Paul Bindu D, Snyder Solomon H
The Solomon H. Snyder Department of Neuroscience, Johns Hopkins University School of Medicine, Baltimore, MD, United States.
Department of Psychiatry and Behavioral Sciences, Johns Hopkins University School of Medicine, Baltimore, MD, United States.
Front Mol Neurosci. 2019 Mar 19;12:68. doi: 10.3389/fnmol.2019.00068. eCollection 2019.
Huntington's disease (HD) is a neurodegenerative disease triggered by expansion of polyglutamine repeats in the protein huntingtin. Mutant huntingtin (mHtt) aggregates and elicits toxicity by multiple mechanisms which range from dysregulated transcription to disturbances in several metabolic pathways in both the brain and peripheral tissues. Hallmarks of HD include elevated oxidative stress and imbalanced redox signaling. Disruption of antioxidant defense mechanisms, involving antioxidant molecules and enzymes involved in scavenging or reversing oxidative damage, have been linked to the pathophysiology of HD. In addition, mitochondrial function is compromised in HD leading to impaired bioenergetics and elevated production of free radicals in cells. However, the exact mechanisms linking redox imbalance to neurodegeneration are still elusive. This review will focus on the current understanding of aberrant redox homeostasis in HD and potential therapeutic interventions.
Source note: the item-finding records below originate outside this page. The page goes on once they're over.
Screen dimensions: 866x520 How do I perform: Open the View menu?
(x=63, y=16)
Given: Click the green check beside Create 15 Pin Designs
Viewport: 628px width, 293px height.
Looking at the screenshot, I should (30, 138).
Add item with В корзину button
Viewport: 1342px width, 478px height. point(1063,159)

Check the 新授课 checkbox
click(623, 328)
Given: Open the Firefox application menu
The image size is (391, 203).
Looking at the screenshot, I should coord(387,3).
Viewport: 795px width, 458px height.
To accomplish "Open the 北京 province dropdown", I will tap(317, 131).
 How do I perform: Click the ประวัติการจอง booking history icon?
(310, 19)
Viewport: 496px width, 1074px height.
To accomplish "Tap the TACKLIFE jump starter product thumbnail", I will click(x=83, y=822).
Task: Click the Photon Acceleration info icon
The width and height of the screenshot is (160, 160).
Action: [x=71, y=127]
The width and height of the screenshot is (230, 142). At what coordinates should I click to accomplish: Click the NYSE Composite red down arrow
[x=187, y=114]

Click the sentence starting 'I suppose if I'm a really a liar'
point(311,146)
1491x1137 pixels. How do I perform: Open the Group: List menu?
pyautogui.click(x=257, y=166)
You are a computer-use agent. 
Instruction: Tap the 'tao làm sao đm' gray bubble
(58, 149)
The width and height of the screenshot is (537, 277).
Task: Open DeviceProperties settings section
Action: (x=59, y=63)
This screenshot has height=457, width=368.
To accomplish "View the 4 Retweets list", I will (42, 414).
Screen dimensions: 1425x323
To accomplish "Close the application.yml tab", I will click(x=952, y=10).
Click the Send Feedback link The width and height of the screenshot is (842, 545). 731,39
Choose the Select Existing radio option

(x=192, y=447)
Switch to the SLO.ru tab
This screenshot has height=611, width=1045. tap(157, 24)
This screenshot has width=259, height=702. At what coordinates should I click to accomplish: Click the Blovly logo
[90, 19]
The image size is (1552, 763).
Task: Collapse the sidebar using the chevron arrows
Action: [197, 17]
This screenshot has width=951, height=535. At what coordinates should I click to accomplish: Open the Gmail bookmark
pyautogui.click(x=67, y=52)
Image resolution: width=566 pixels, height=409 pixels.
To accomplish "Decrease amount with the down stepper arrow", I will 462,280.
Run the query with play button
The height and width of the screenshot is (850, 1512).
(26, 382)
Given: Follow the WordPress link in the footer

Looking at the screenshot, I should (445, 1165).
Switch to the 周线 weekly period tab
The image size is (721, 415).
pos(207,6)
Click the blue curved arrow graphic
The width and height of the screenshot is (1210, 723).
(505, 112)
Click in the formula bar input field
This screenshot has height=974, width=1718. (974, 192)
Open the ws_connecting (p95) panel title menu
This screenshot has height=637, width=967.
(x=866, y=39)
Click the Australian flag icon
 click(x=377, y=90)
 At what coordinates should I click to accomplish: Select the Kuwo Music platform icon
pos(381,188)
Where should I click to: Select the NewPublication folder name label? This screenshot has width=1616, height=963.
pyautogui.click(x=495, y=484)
亨廷顿舞蹈症(HD)是一种神经退行性疾病,由亨廷顿蛋白中多聚谷氨酰胺重复序列的扩增引发。突变型亨廷顿蛋白(mHtt)聚集并通过多种机制引发毒性,这些机制从转录失调到大脑和外周组织中多种代谢途径的紊乱不等。HD的特征包括氧化应激升高和氧化还原信号失衡。抗氧化防御机制的破坏,涉及清除或逆转氧化损伤的抗氧化分子和酶,已与HD的病理生理学相关联。此外,HD中线粒体功能受损,导致生物能量学受损和细胞内自由基产生增加。然而,将氧化还原失衡与神经退行性变联系起来的确切机制仍然难以捉摸。本综述将聚焦于目前对HD中异常氧化还原稳态的理解以及潜在的治疗干预措施。